## Task instructions
Output only the line that contains "நிகழ்வுகள் (313, 180)" and the lines after it, all verbatim, through the last one below.

----- Data listing -----

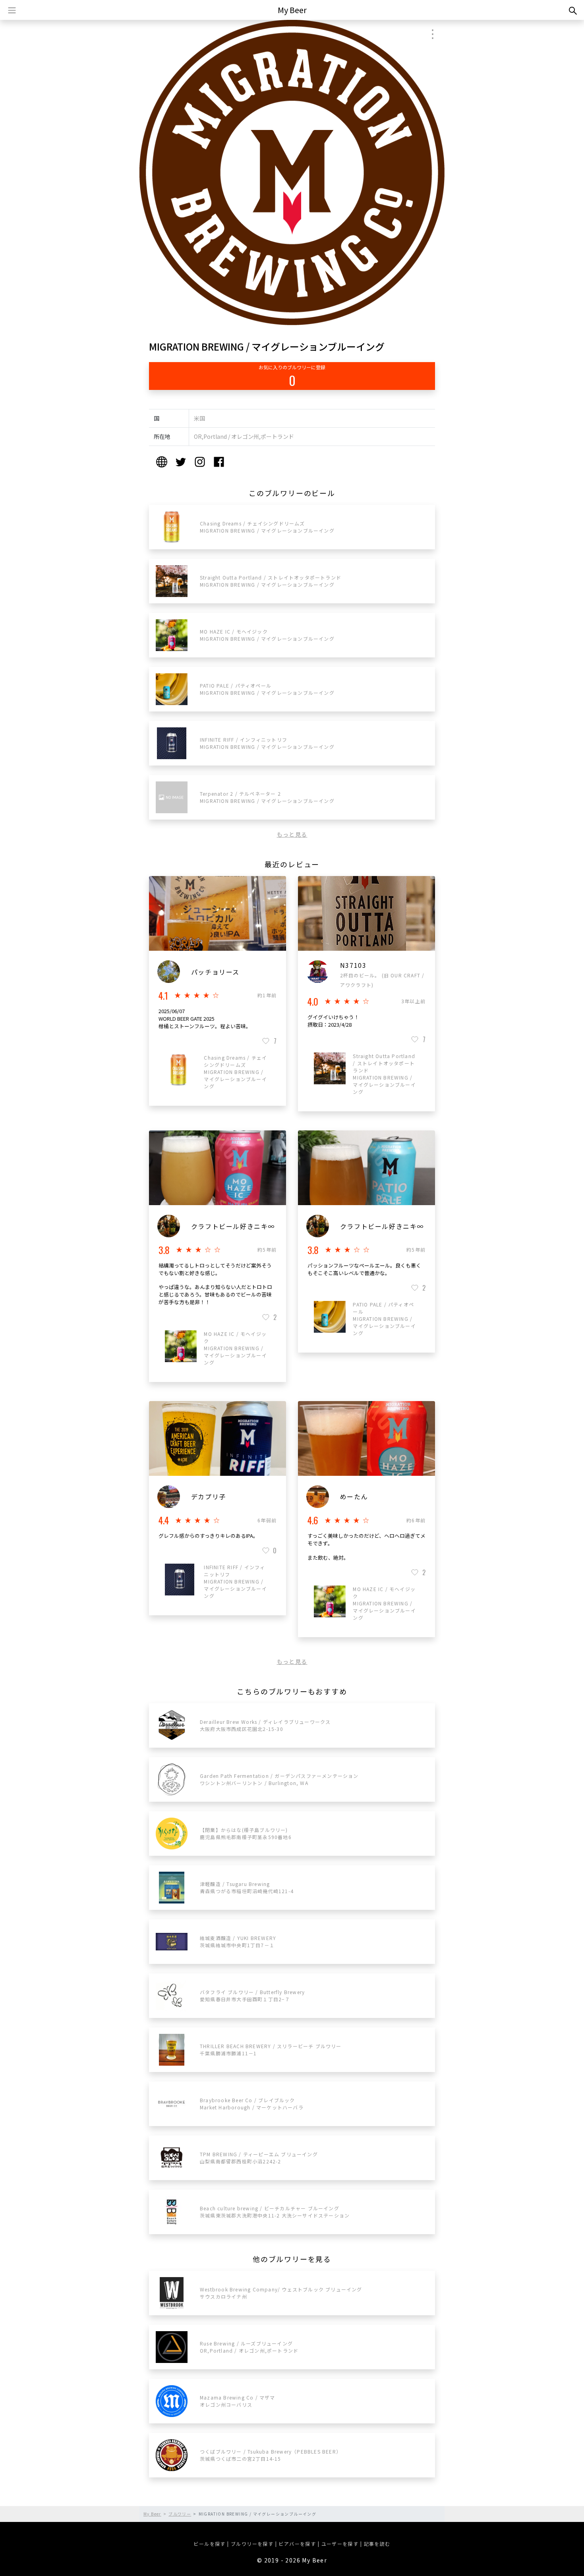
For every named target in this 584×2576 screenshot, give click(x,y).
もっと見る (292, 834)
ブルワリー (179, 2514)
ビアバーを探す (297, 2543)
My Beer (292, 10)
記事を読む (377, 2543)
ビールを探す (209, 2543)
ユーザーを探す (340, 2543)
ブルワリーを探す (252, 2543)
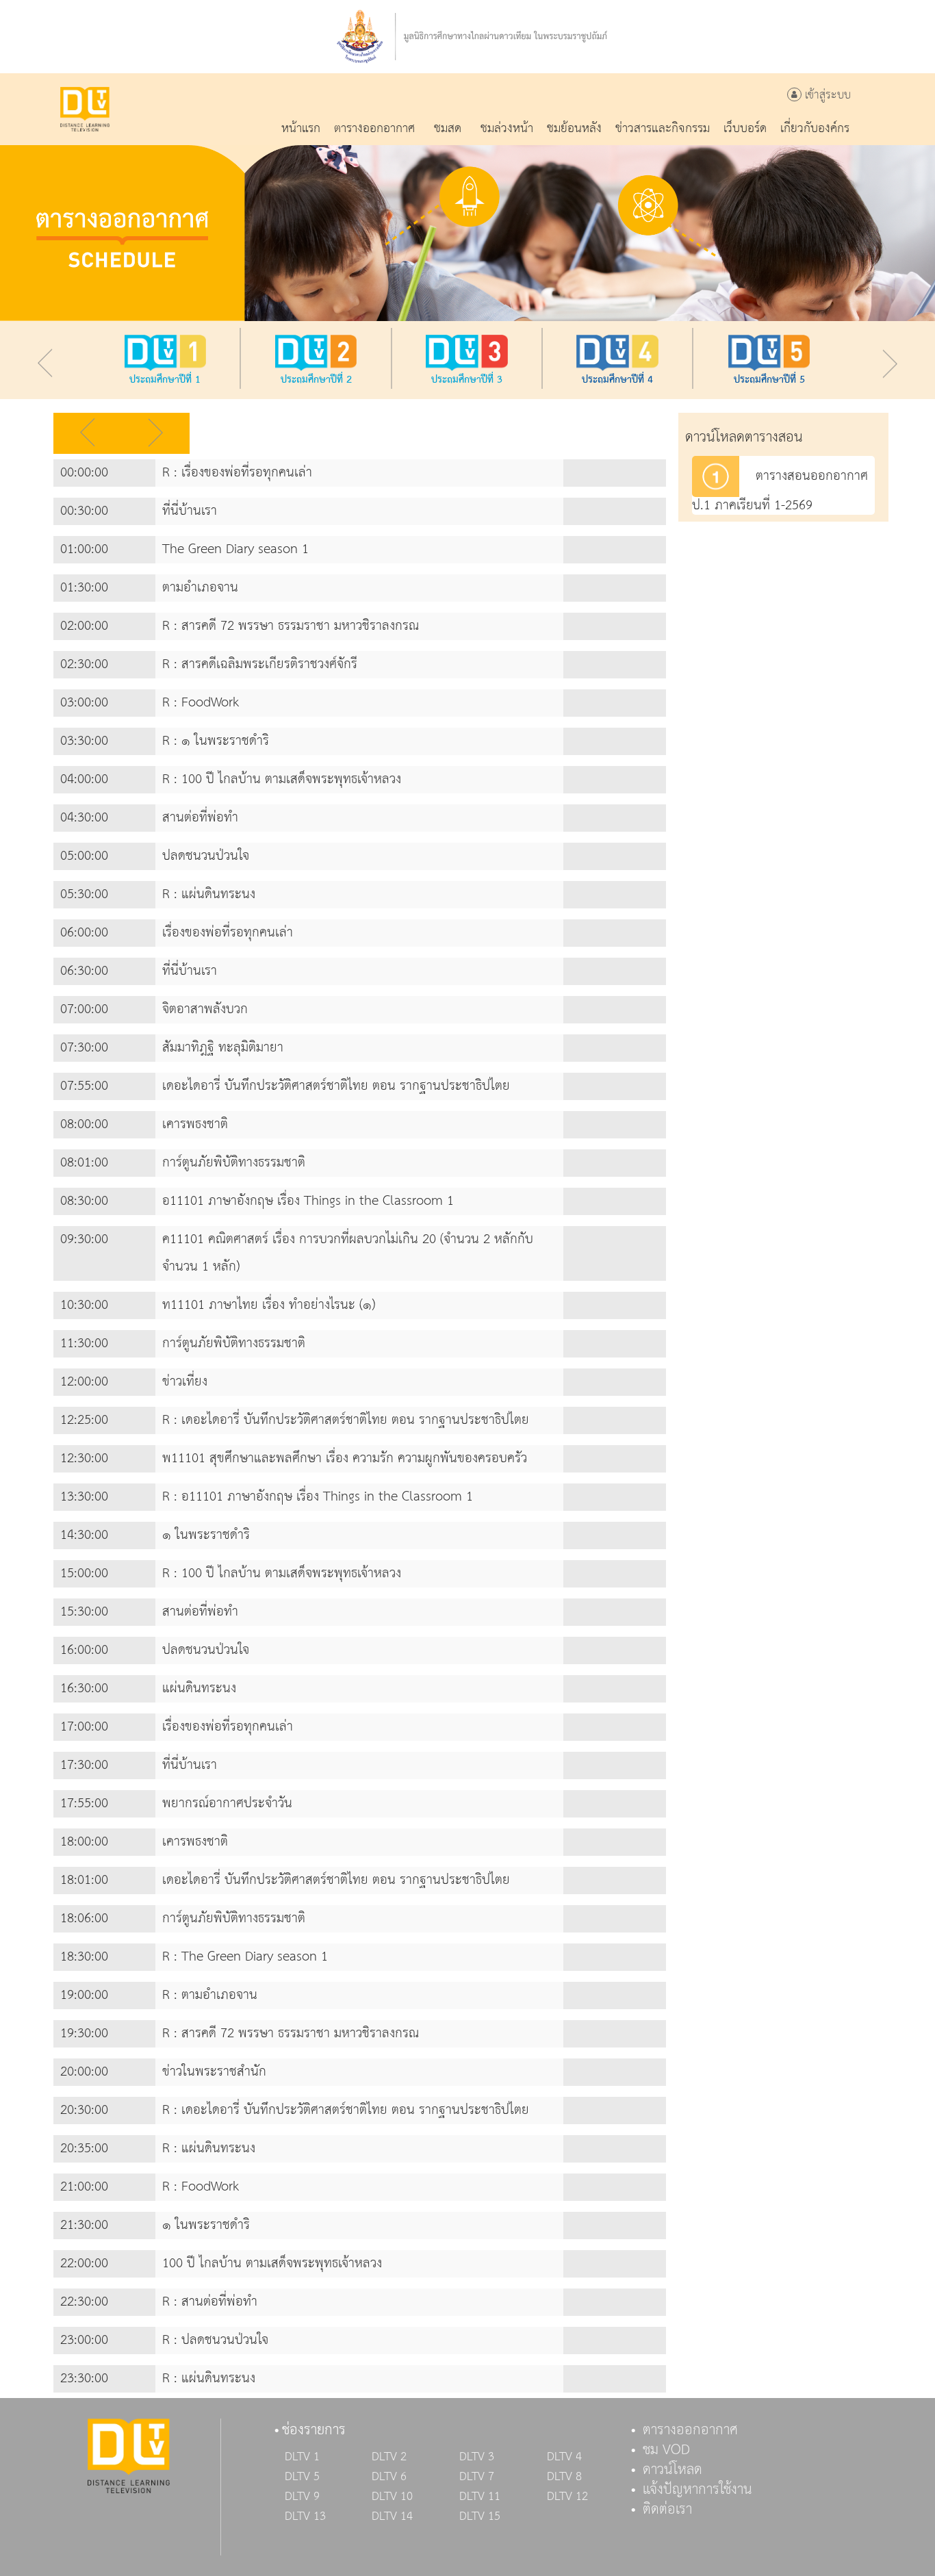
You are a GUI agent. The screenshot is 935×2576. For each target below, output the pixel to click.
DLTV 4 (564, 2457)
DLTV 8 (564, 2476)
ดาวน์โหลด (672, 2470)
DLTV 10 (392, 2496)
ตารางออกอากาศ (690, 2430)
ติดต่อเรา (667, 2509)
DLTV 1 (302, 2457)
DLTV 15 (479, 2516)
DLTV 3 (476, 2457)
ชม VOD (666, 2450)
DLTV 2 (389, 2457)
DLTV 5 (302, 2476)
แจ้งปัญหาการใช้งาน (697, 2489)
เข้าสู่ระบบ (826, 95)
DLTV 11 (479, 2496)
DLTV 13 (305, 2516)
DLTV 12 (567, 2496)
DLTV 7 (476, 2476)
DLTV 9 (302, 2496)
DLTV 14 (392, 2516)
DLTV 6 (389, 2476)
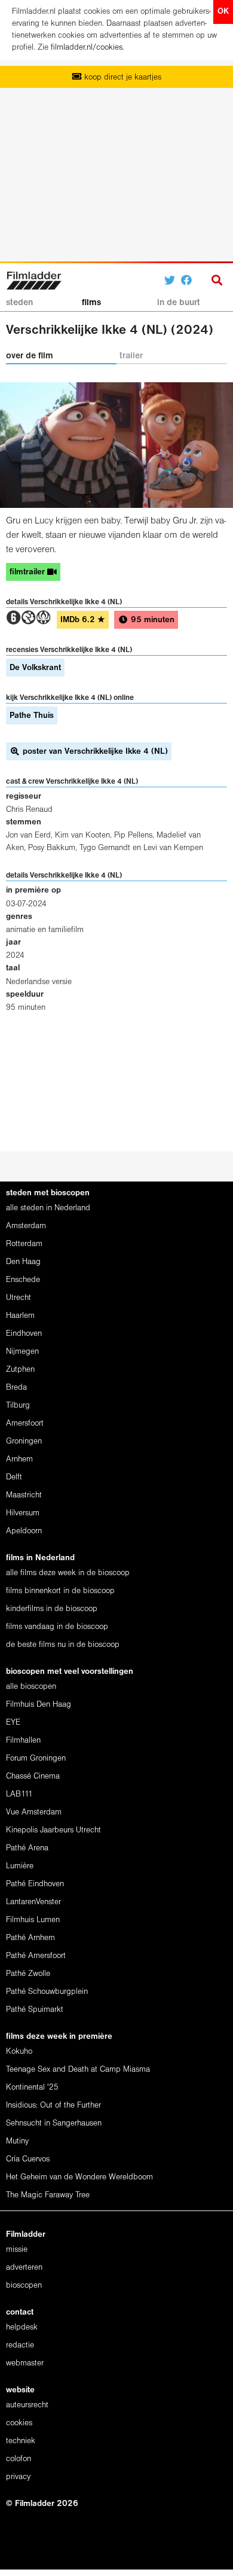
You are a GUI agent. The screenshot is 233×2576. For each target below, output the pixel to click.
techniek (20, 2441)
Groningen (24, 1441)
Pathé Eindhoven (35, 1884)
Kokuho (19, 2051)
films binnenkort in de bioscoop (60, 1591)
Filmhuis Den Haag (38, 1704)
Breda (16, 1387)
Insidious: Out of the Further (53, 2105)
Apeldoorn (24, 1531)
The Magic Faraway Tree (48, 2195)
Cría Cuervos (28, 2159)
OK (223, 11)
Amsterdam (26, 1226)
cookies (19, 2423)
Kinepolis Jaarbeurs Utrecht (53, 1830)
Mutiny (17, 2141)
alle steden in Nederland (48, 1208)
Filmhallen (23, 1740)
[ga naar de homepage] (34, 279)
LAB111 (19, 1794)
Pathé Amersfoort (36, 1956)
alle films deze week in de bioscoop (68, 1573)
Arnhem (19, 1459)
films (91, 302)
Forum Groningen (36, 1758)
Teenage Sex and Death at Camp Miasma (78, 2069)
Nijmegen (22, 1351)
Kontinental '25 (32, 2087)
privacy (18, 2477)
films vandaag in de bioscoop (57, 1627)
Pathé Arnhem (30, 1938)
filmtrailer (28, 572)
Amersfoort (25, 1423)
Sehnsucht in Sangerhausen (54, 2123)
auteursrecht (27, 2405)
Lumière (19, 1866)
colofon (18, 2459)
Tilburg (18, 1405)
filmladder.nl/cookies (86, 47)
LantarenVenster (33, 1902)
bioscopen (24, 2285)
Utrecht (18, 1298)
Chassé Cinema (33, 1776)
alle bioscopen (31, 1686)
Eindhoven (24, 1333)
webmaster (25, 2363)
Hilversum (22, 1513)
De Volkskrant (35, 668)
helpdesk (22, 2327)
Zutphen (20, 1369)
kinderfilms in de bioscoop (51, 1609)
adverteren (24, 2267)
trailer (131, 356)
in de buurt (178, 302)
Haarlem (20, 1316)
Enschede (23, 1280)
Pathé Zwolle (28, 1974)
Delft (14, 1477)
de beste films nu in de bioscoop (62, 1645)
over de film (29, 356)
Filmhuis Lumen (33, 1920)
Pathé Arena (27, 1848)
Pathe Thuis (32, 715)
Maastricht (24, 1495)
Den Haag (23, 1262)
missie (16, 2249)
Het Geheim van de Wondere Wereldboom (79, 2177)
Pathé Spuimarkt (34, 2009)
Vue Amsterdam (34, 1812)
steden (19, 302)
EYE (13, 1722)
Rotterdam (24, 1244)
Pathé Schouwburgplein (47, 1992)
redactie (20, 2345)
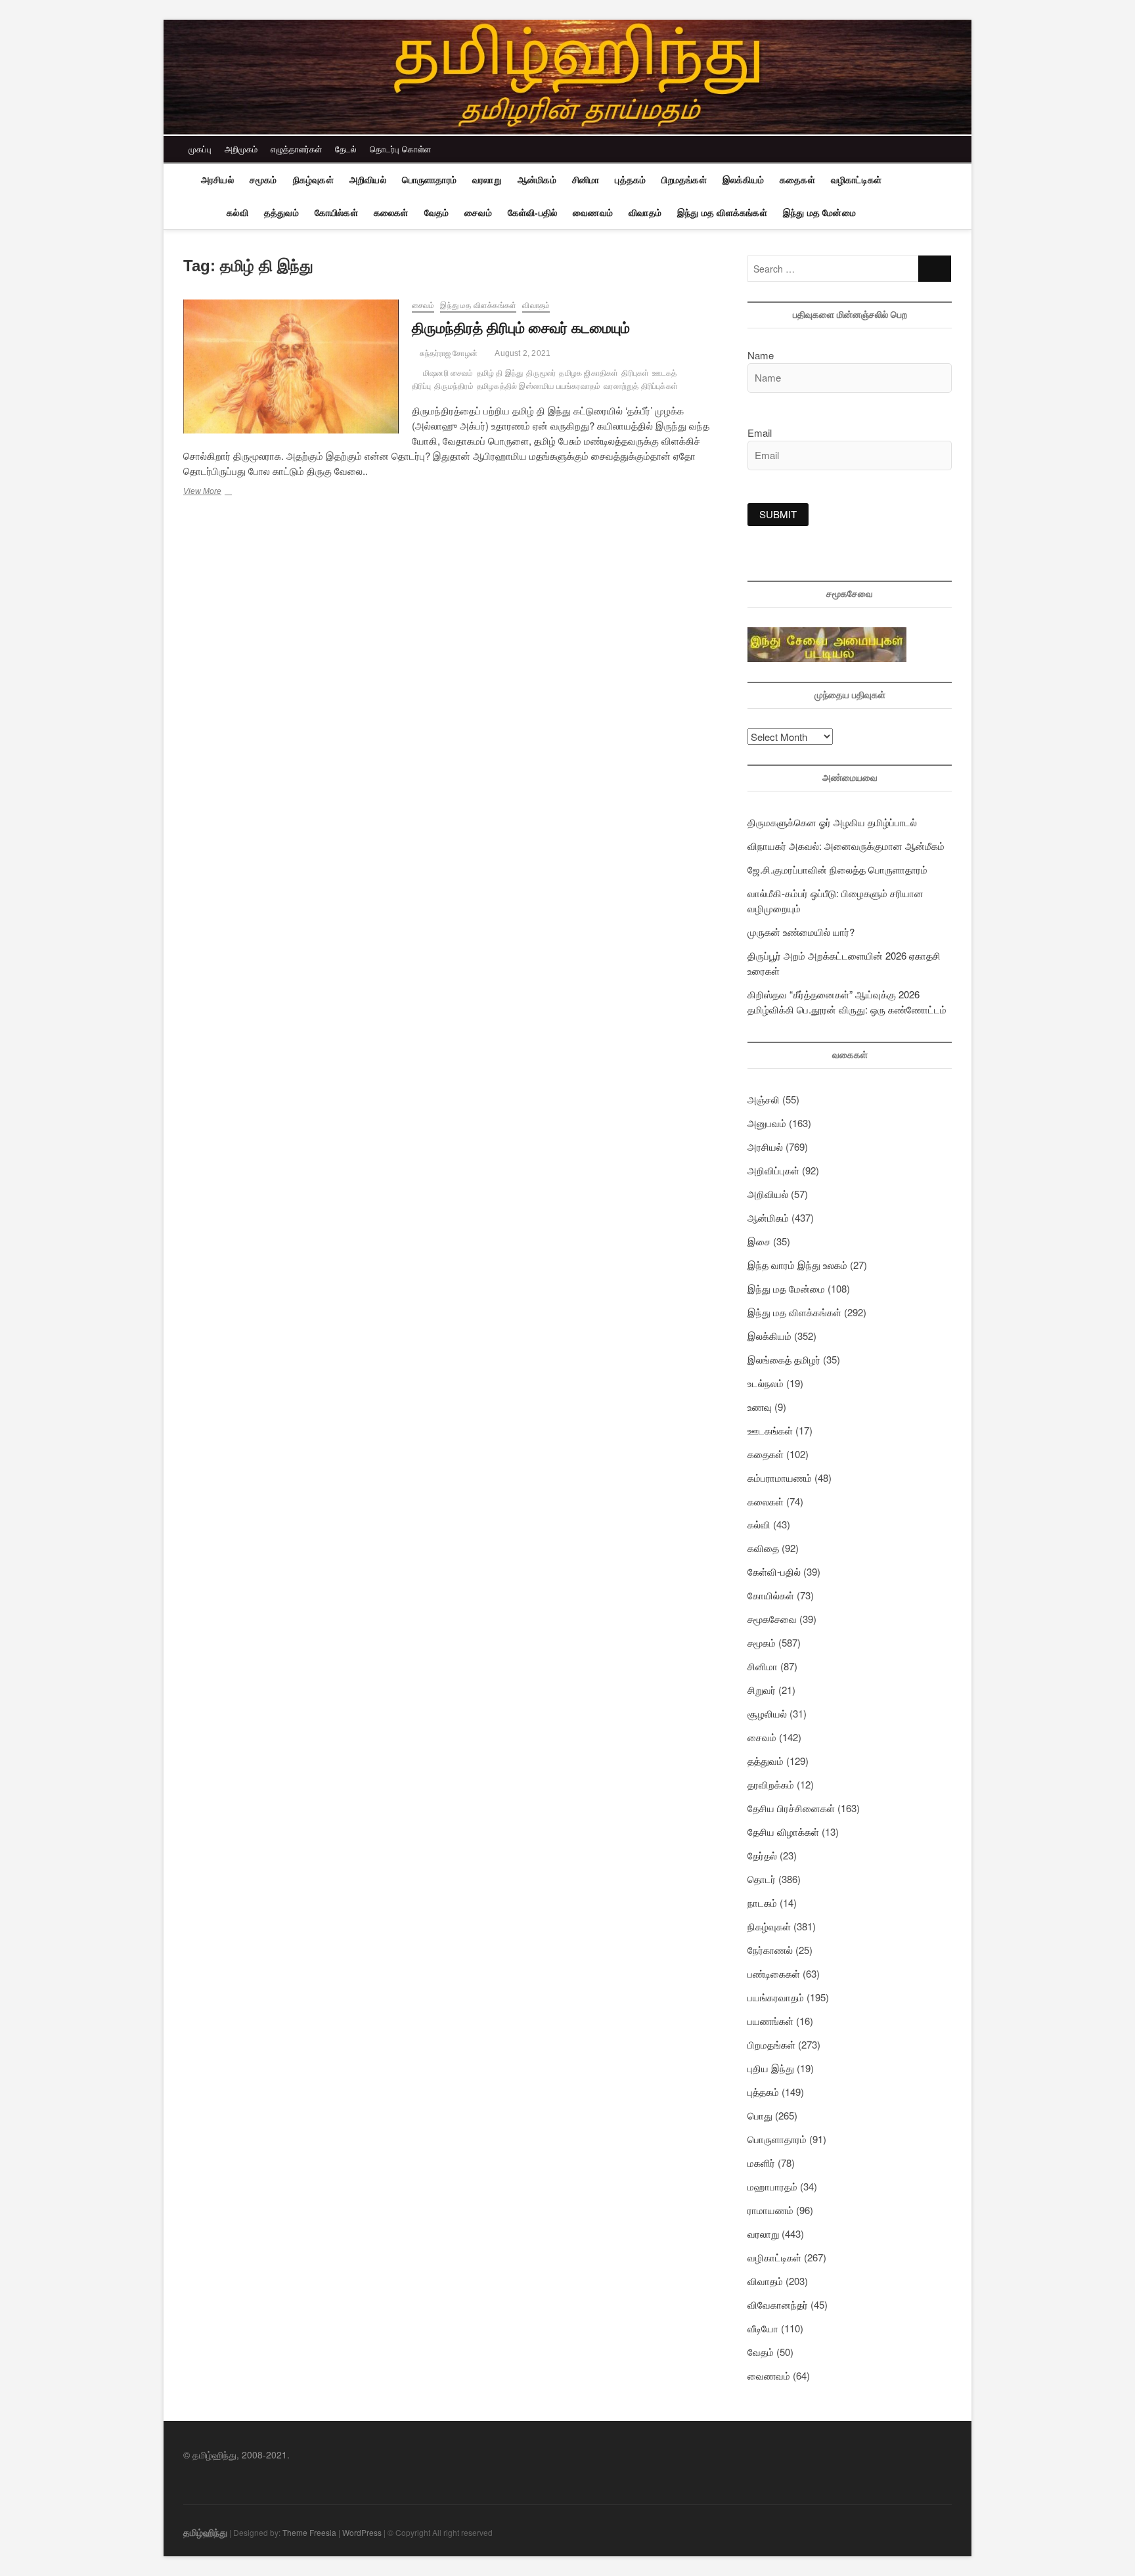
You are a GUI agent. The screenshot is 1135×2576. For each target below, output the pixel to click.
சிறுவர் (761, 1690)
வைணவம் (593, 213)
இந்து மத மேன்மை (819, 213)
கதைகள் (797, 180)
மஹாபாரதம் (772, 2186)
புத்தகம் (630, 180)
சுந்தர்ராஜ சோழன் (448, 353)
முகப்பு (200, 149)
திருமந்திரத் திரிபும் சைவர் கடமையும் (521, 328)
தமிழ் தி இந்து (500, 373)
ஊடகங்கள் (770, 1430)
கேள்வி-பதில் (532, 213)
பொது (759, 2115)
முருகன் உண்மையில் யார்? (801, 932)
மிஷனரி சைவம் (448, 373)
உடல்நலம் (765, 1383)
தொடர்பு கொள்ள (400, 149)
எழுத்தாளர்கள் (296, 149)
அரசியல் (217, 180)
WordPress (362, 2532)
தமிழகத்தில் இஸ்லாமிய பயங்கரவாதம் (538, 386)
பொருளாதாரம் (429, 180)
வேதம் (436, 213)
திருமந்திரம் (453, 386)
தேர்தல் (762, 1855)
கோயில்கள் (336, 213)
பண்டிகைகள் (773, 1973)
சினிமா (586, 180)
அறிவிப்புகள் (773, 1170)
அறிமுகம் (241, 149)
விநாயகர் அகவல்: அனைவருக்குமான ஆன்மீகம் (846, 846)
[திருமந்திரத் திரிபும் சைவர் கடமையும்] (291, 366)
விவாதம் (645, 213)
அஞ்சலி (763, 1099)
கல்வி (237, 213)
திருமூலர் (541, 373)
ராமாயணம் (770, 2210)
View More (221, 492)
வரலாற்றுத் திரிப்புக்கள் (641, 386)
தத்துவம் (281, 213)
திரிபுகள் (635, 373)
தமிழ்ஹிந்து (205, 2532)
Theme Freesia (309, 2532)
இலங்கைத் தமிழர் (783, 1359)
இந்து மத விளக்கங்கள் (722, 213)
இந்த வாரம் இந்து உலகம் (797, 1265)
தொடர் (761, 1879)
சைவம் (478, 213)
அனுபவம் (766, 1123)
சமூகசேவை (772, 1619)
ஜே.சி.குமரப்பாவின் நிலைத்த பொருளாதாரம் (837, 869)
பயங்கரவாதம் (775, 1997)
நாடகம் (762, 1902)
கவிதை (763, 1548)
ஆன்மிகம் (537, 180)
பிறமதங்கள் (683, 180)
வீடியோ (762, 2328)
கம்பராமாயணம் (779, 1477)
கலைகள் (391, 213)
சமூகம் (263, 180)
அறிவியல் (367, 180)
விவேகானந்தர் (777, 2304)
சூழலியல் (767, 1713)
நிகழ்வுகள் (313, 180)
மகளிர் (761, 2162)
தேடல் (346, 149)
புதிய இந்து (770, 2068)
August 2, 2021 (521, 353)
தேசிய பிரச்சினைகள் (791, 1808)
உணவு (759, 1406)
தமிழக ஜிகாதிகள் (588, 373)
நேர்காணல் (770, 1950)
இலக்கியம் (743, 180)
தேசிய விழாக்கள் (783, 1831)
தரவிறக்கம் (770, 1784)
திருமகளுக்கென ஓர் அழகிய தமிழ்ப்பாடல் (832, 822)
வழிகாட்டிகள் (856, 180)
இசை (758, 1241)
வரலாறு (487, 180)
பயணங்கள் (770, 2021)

-----

## Problem solution
நிகழ்வுகள் (313, 180)
மகளிர் (761, 2162)
தேடல் (346, 149)
புதிய இந்து (770, 2068)
August 2, 2021 (521, 353)
தேசிய பிரச்சினைகள் (791, 1808)
உணவு (759, 1406)
தமிழக ஜிகாதிகள் (588, 373)
நேர்காணல் (770, 1950)
இலக்கியம் (743, 180)
தேசிய விழாக்கள் (783, 1831)
தரவிறக்கம் (770, 1784)
திருமகளுக்கென ஓர் அழகிய தமிழ்ப்பாடல் (832, 822)
வழிகாட்டிகள் (856, 180)
இசை (758, 1241)
வரலாறு (487, 180)
பயணங்கள் (770, 2021)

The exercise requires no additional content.